According to a recent World Bank report, “From Isolation to Integration: An Overview of the Borderlands of the Horn of Africa,” the pathways to economic prosperity in the region are hampered by isolation, conflict, displacement, poverty and rapid population growth, mainly within the borderland clusters of Karamoja, Borana, Somali/Mandera, and Dikhil. The Intergovernmental Authority on Development (IGAD) has identified these areas as having historically suffered from underinvestment and whose challenges and vulnerabilities cannot be tackled by national action alone.
Currently, population growth within the Horn of Africa averages 3% a year and the population are expected to double every 23 years, the report notes. Such rapid population growth coupled with a bulging young population poses a challenge for sustaining incomes and livelihoods and slowed poverty reduction efforts in already marginalized borderland regions.
The report outlines some of the key constraints in the borderlands, including limited access to infrastructure, social services, and livelihoods, and hybrid, often weak, governance systems.

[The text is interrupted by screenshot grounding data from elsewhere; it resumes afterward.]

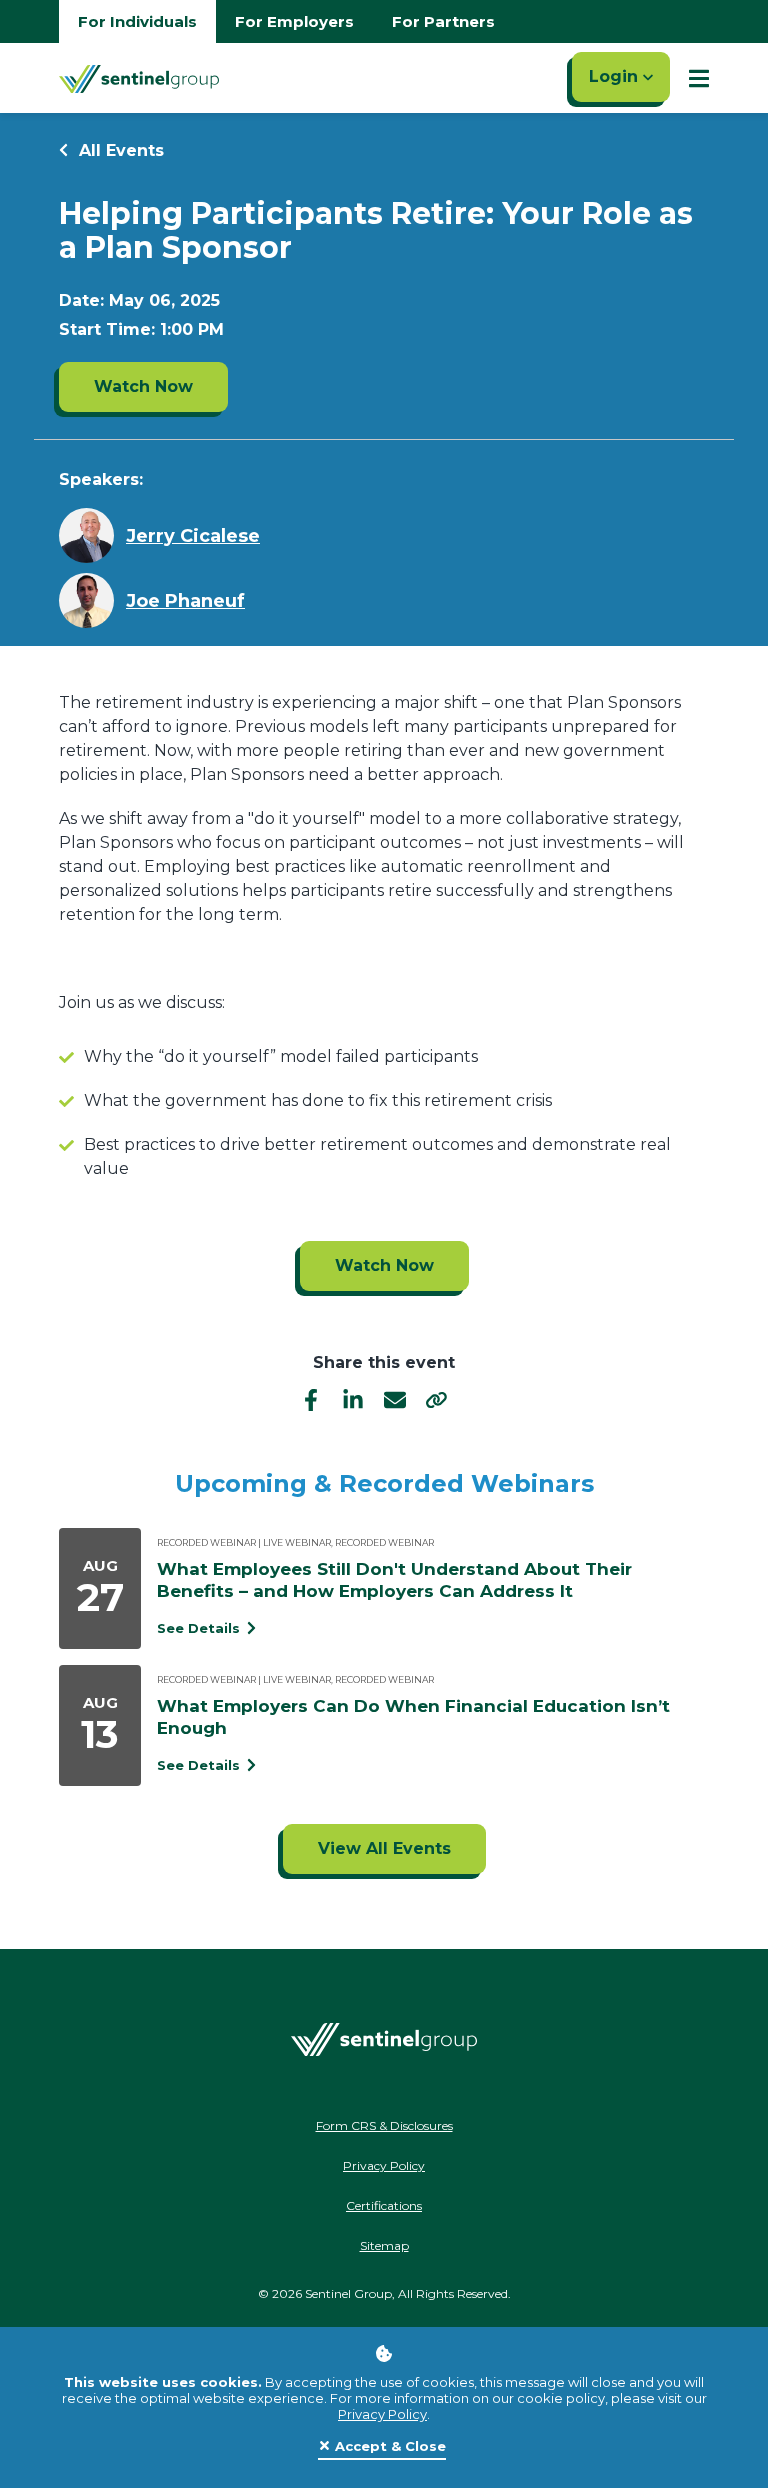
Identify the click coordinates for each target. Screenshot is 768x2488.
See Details (200, 1628)
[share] (437, 1399)
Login (616, 76)
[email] (395, 1398)
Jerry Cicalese (193, 536)
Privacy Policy (382, 2414)
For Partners (443, 21)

The drivers of fragility, including climatic crises and violent extremism operate across national boundaries, as do the means by which people cope. Freedom of movement for people and goods is essential for intercommunity trade, livelihoods and survival. Yet it is often restricted by some states for security reasons. Regional collaboration is essential to deal with cross-border issues.
''Given the various drivers of fragility in the Horn of Africa, including high levels of poverty, environmental degradation, weak formal and informal institutions, conflict and forced displacement, there is an urgent need to invest in the systemic resilience of the region and importantly the borderlands, to enhance their capacities to prepare for and respond effectively to shocks and stresses, and to achieve development goals,'' said Varalakshmi Vemuru, Lead Social Development Specialist at the World Bank and Lead author of the Report.

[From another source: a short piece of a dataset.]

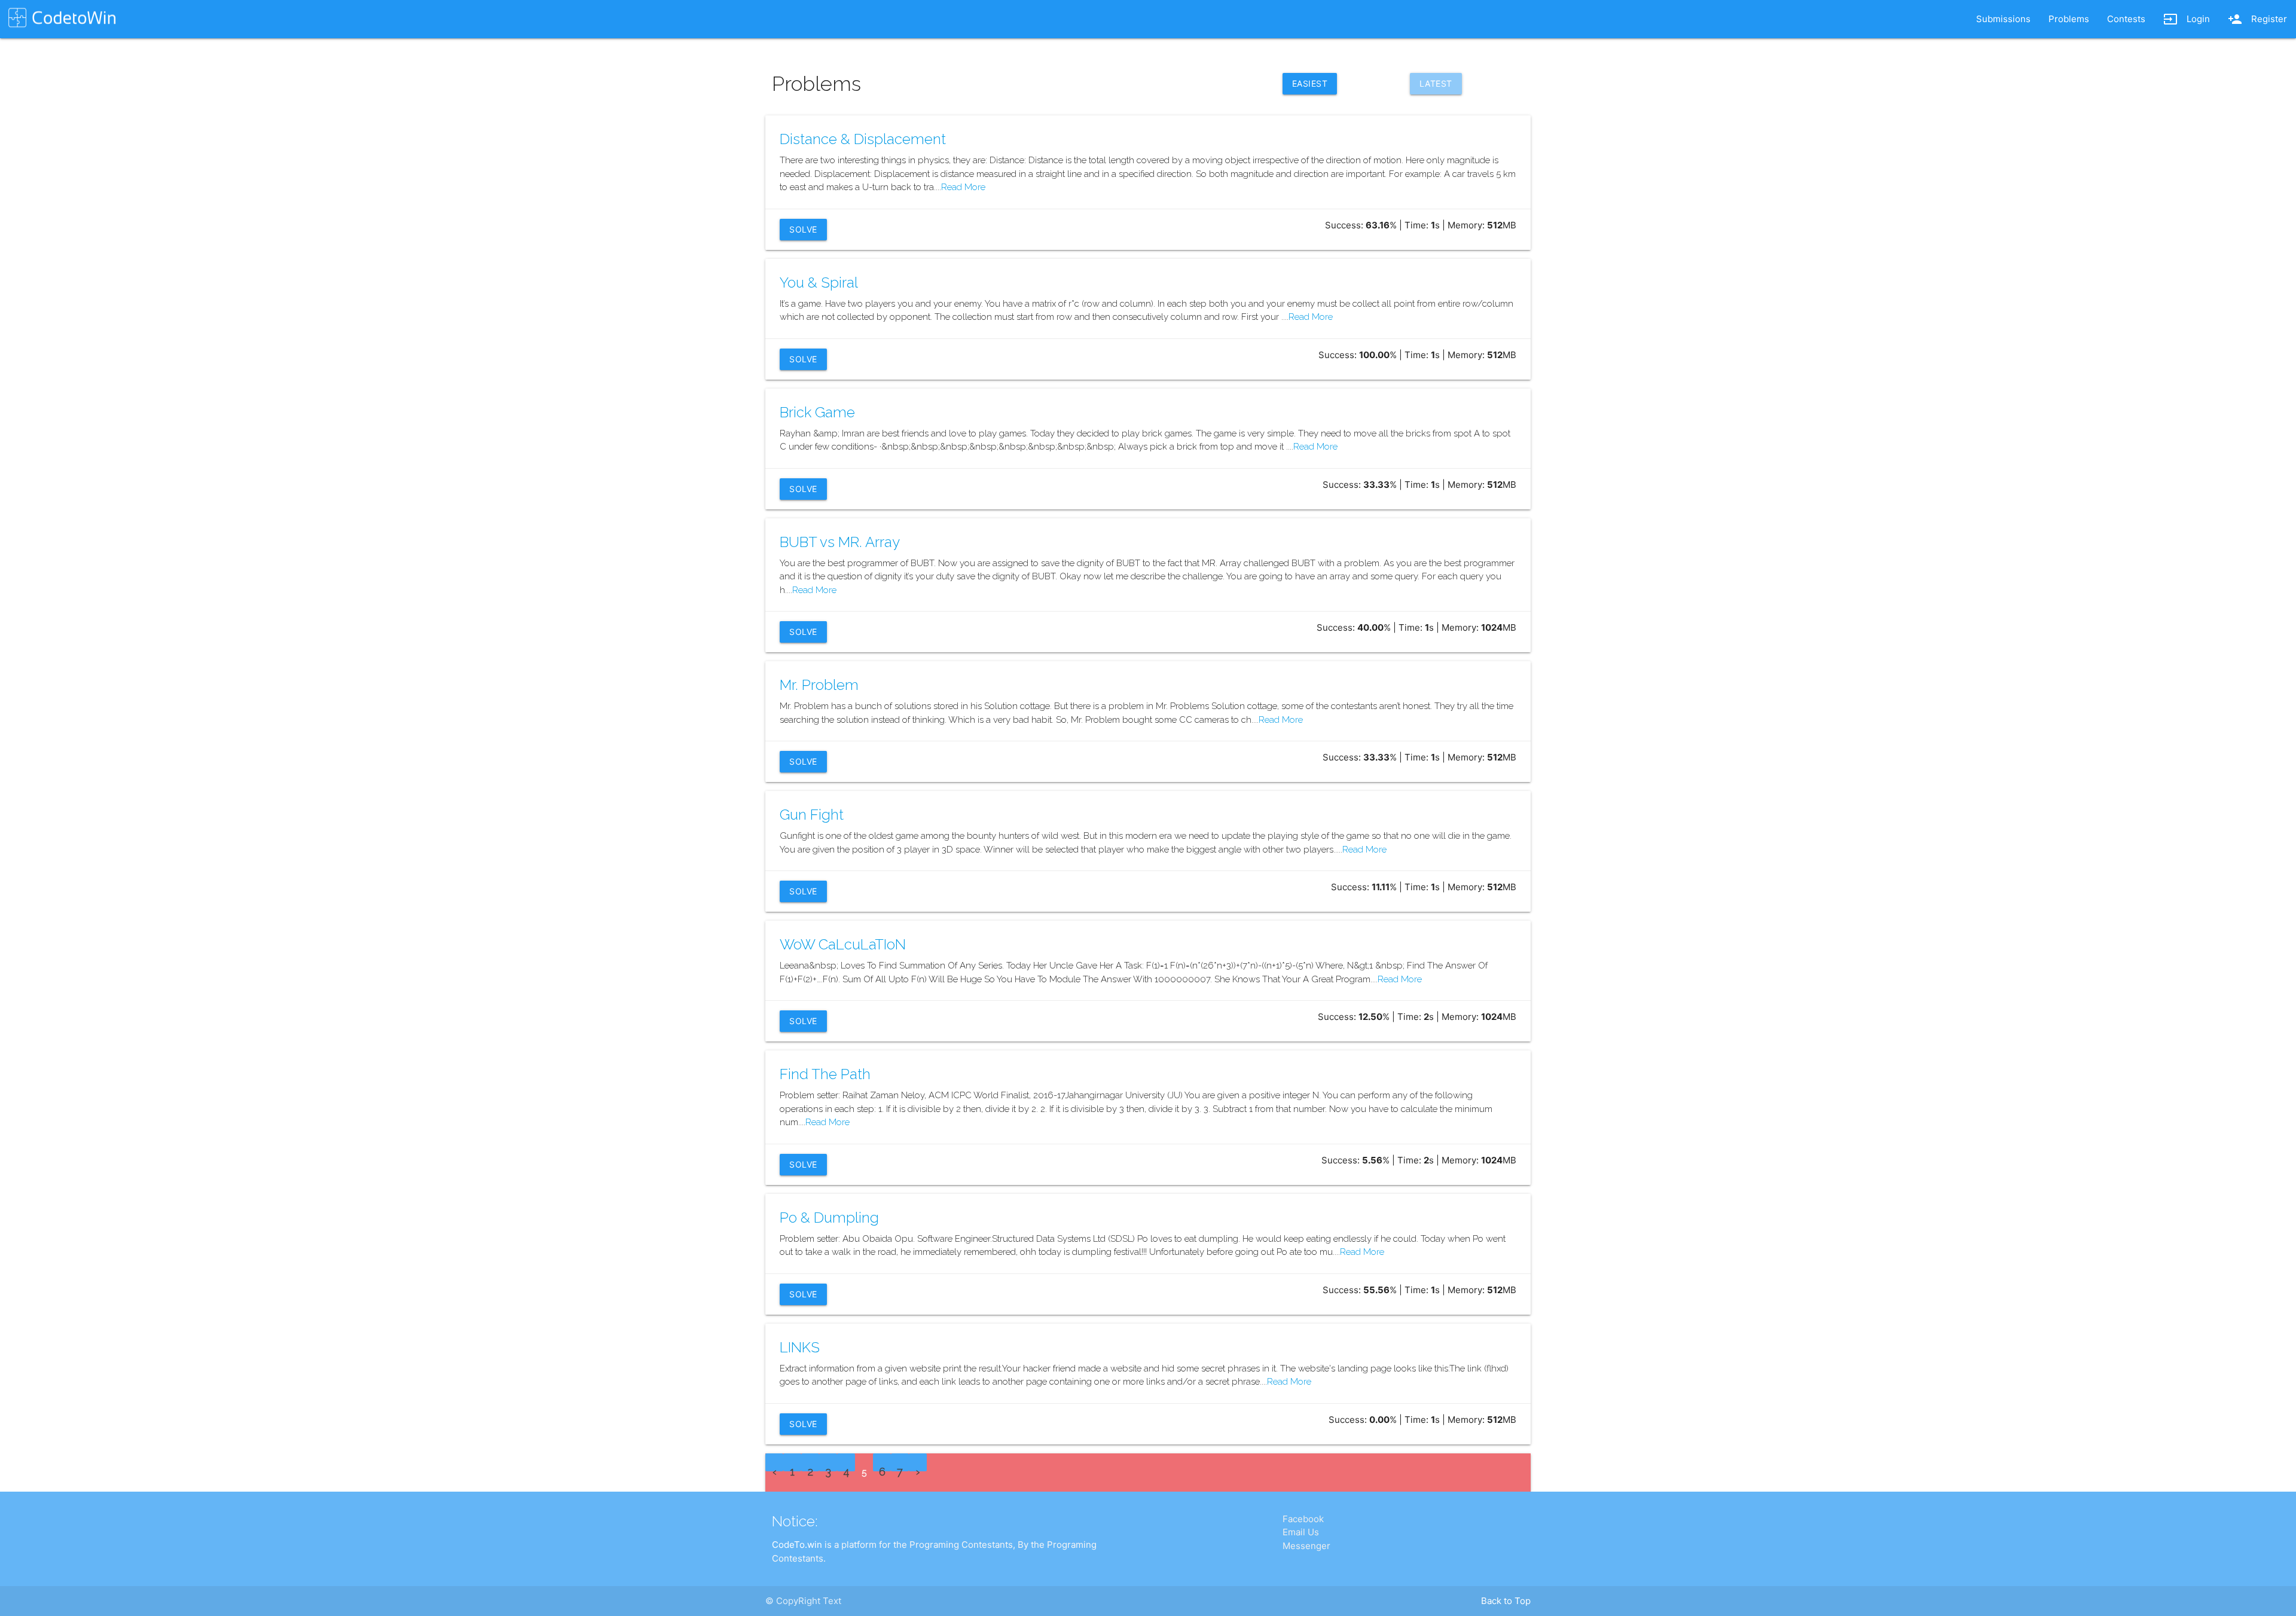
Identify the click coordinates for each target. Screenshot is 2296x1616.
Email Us (1301, 1532)
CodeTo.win (797, 1544)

By highlighting the need for a borderlands approach, the report encourages policymakers to prioritize the particular histories and contexts of border regions and the communities living in them. The borderlands approach seeks to address the drivers of fragility in the Horn of Africa through facilitation of mobility and trade as central to livelihoods in the region.

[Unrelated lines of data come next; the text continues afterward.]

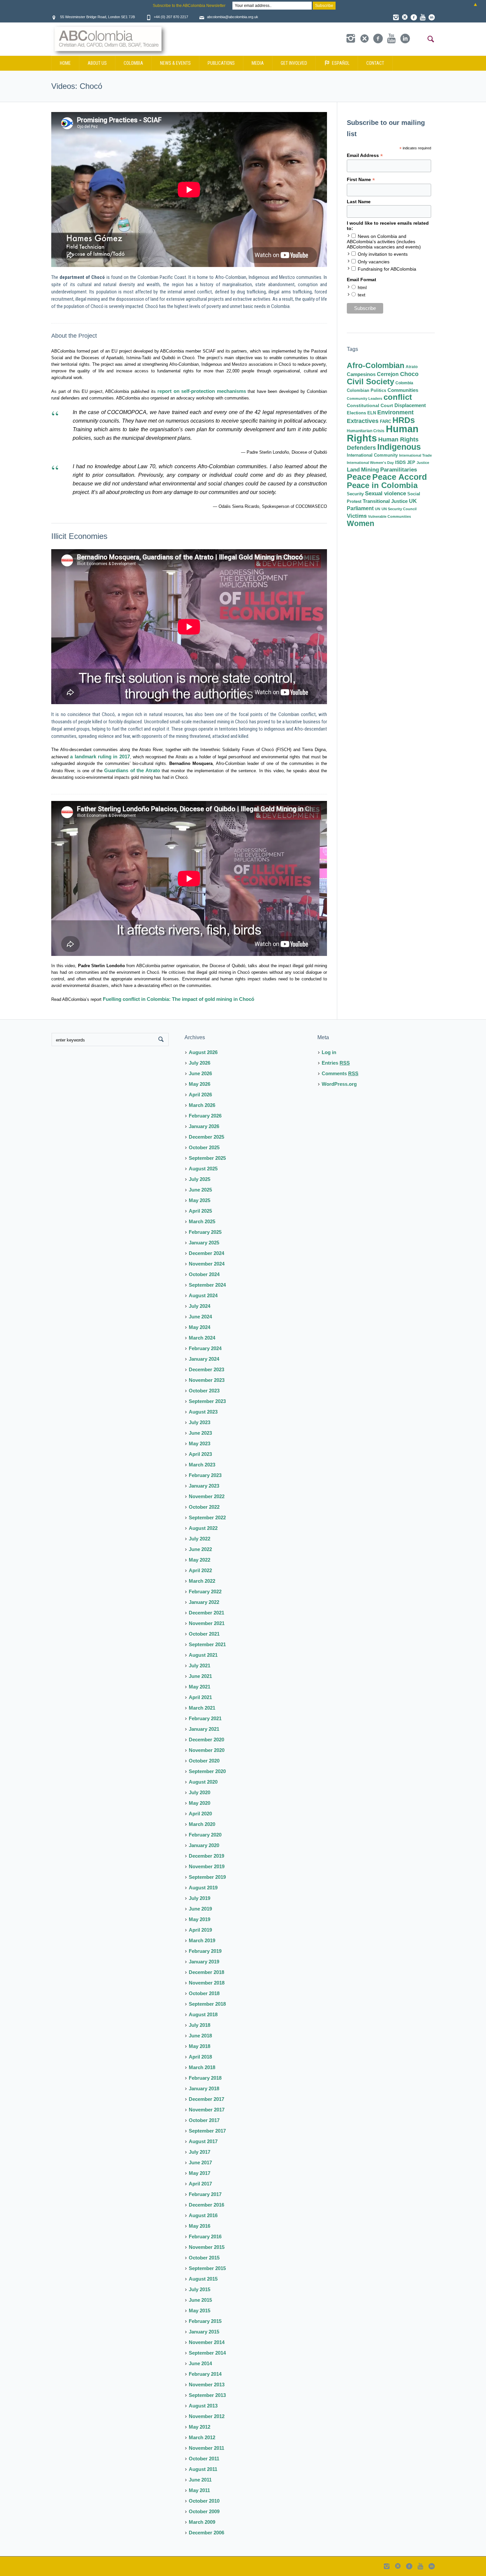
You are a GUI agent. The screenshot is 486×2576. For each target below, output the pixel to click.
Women (360, 523)
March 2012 (202, 2437)
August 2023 (203, 1412)
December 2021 (206, 1612)
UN (377, 509)
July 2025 (199, 1179)
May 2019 (199, 1919)
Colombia (404, 383)
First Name (361, 179)
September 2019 (207, 1877)
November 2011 (206, 2448)
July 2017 (199, 2152)
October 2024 (204, 1274)
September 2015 (207, 2268)
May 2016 (199, 2226)
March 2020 (202, 1824)
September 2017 (207, 2131)
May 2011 (199, 2490)
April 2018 (200, 2057)
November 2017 (206, 2109)
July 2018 (199, 2025)
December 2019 (206, 1856)
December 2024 (206, 1253)
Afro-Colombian (375, 365)
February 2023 (205, 1475)
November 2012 (206, 2416)
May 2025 (199, 1200)
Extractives (363, 421)
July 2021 (199, 1665)
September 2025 (207, 1158)
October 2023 (204, 1390)
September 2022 (207, 1517)
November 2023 (206, 1380)
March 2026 (202, 1105)
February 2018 (205, 2078)
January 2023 (204, 1486)
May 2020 (199, 1803)
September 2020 (207, 1771)
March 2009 (202, 2522)
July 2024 (199, 1306)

The report highlights a few principles to deepen resilience through mobility and trade in the region. It recommends prioritization of the poor and vulnerable, particularly youths and women to further enhance household incomes within borderland communities. Integration of citizen engagement within development projects in borderlands may help institutionalize a community-driven approach to promote participation, accountability and transparency.
The report also notes that cross-border initiatives need to be multisectoral and must address livelihoods, institutions, and stability/security. Central to this response is a call for regional integration through additional support to existing development initiatives including those formulated by the Intergovernmental Authority on Development (IGAD) and the African Union on borderlands, to strengthen platforms for dialogue as well as technical capacities. These should target policies to enhance trade and mobility, shared management of land and water resources and shared cross-border development planning plus investments in infrastructure and socio-economic services.